_ACTIVITY:_
In the records below, find the line containing "[Fasstheke] (848, 771)"; copy exactly that line and all lines after it to the end, and nothing else.

[Screenshot grounding data]
········

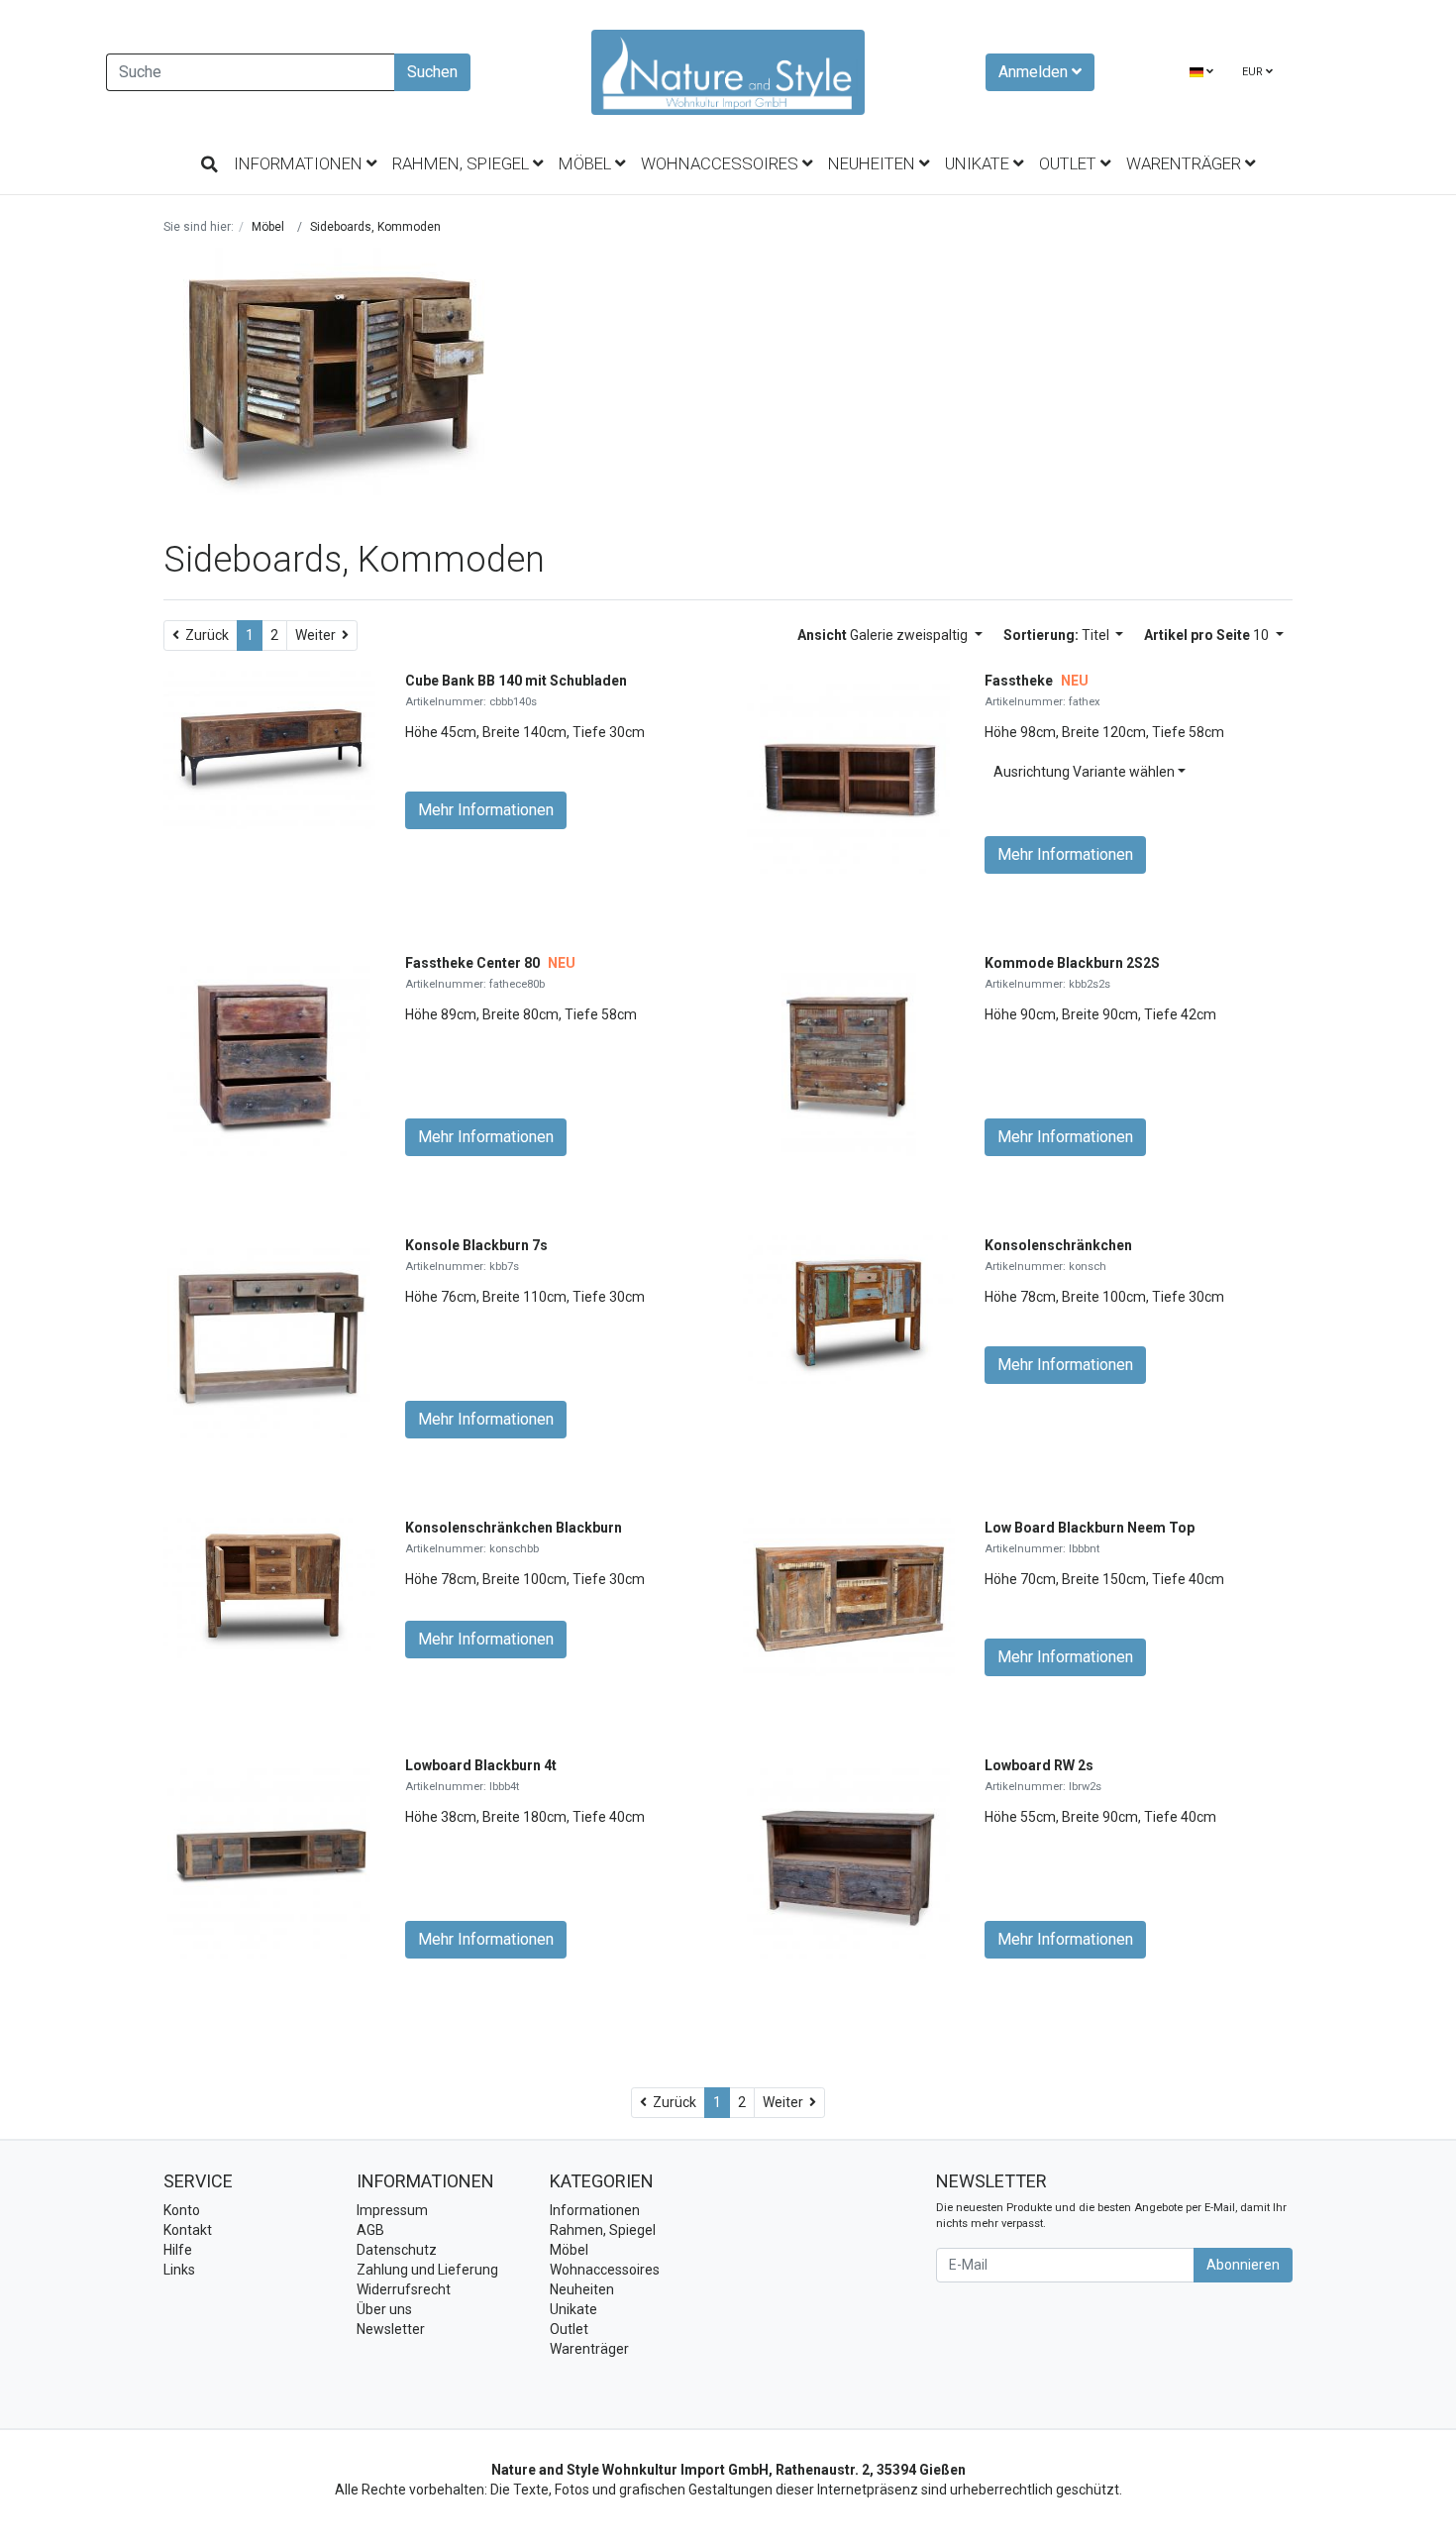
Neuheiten (873, 163)
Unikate (979, 163)
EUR (1254, 71)
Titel (1057, 635)
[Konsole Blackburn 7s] (268, 1335)
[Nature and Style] (728, 72)
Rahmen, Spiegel (462, 163)
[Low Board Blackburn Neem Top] (849, 1596)
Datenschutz (397, 2250)
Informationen (300, 163)
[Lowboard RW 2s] (848, 1855)
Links (179, 2270)
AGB (370, 2230)
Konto (181, 2210)
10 (1208, 635)
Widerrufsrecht (404, 2289)
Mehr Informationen (486, 809)
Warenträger (1185, 163)
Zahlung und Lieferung (427, 2270)
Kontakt (187, 2230)
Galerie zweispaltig (884, 635)
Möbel (587, 163)
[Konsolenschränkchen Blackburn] (269, 1587)
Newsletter (391, 2329)
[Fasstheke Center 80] (268, 1053)
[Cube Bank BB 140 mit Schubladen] (269, 749)
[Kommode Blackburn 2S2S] (848, 1053)
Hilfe (177, 2250)
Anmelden (1035, 71)
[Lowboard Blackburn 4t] (268, 1855)
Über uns (384, 2309)
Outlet (1069, 163)
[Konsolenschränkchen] (849, 1309)
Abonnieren (1243, 2265)
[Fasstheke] (848, 771)
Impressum (392, 2210)
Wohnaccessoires (721, 163)
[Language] (1201, 72)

········

_SOLUTION TO THE EXERCISE:_
[Fasstheke] (848, 771)
Impressum (392, 2210)
Wohnaccessoires (721, 163)
[Language] (1201, 72)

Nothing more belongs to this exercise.